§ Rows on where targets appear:

§ §

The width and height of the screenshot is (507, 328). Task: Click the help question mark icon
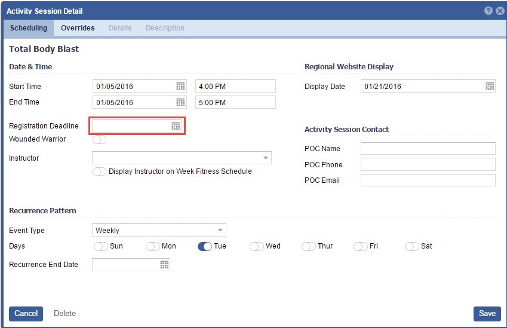click(488, 11)
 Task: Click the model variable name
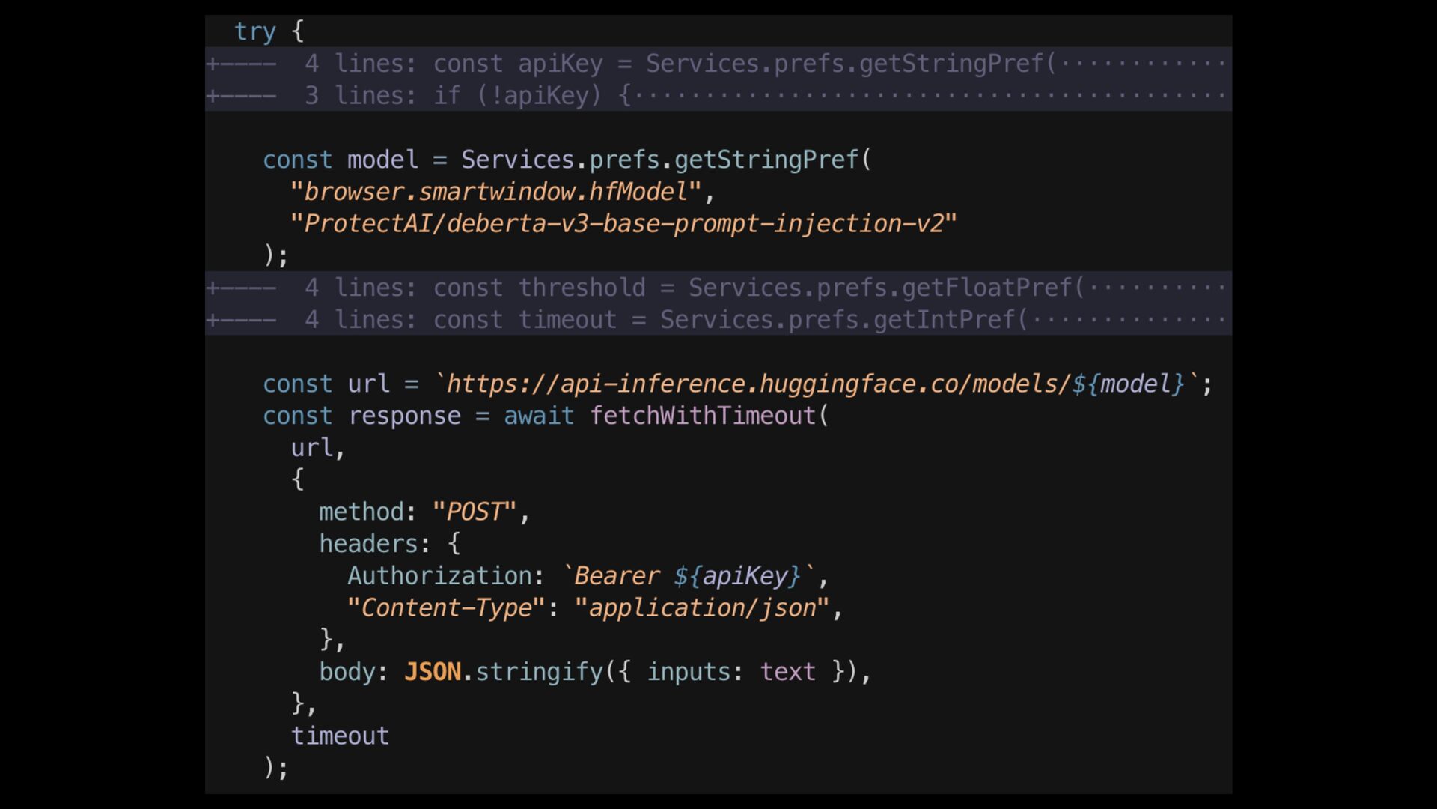coord(382,160)
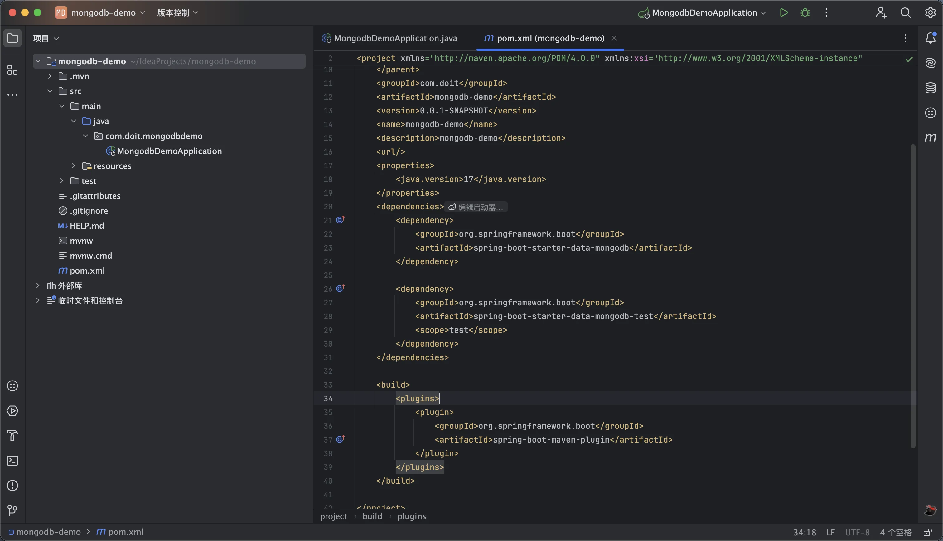Screen dimensions: 943x541
Task: Open the 版本控制 menu
Action: coord(177,13)
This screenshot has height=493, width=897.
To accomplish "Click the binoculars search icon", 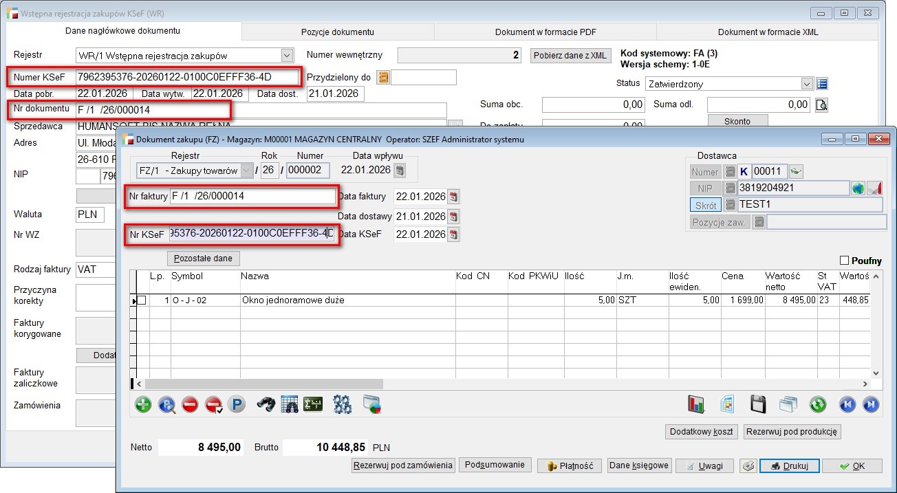I will click(266, 404).
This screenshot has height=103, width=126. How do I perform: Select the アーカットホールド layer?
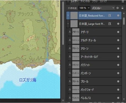pyautogui.click(x=95, y=57)
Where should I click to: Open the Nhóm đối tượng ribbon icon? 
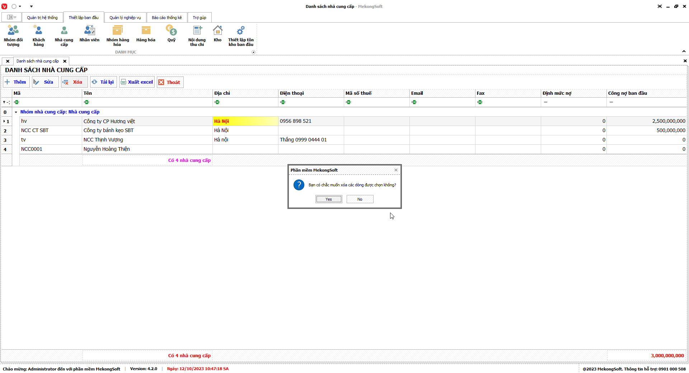tap(13, 36)
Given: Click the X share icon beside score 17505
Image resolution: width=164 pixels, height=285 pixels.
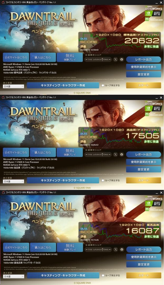Looking at the screenshot, I should (116, 154).
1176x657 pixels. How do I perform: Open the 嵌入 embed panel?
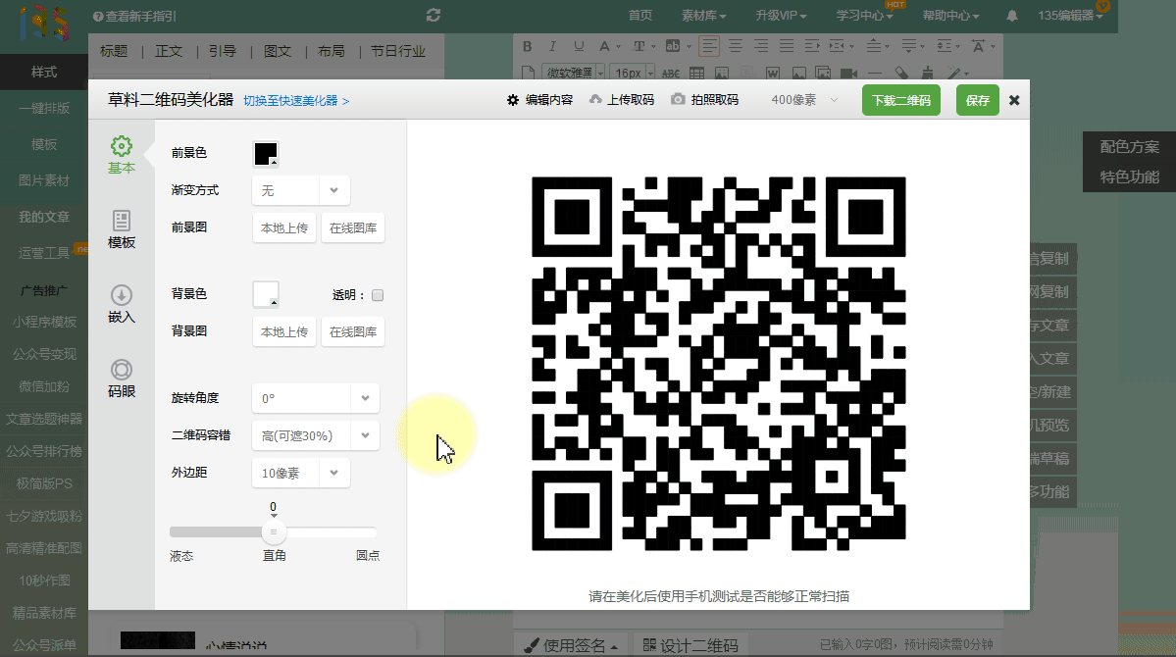click(x=122, y=304)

§ §

§ Goal of the exercise:
Reproduce the lines of the records above verbatim, from the line containing "Where should I" through the final line, including both ends, and omit the pictures.

§ Task result:
Where should I click to: Open the Nhóm đối tượng ribbon icon? 
tap(13, 36)
Given: Click the X share icon beside score 17505
Image resolution: width=164 pixels, height=285 pixels.
Looking at the screenshot, I should (116, 154).
1176x657 pixels. How do I perform: Open the 嵌入 embed panel?
click(x=122, y=304)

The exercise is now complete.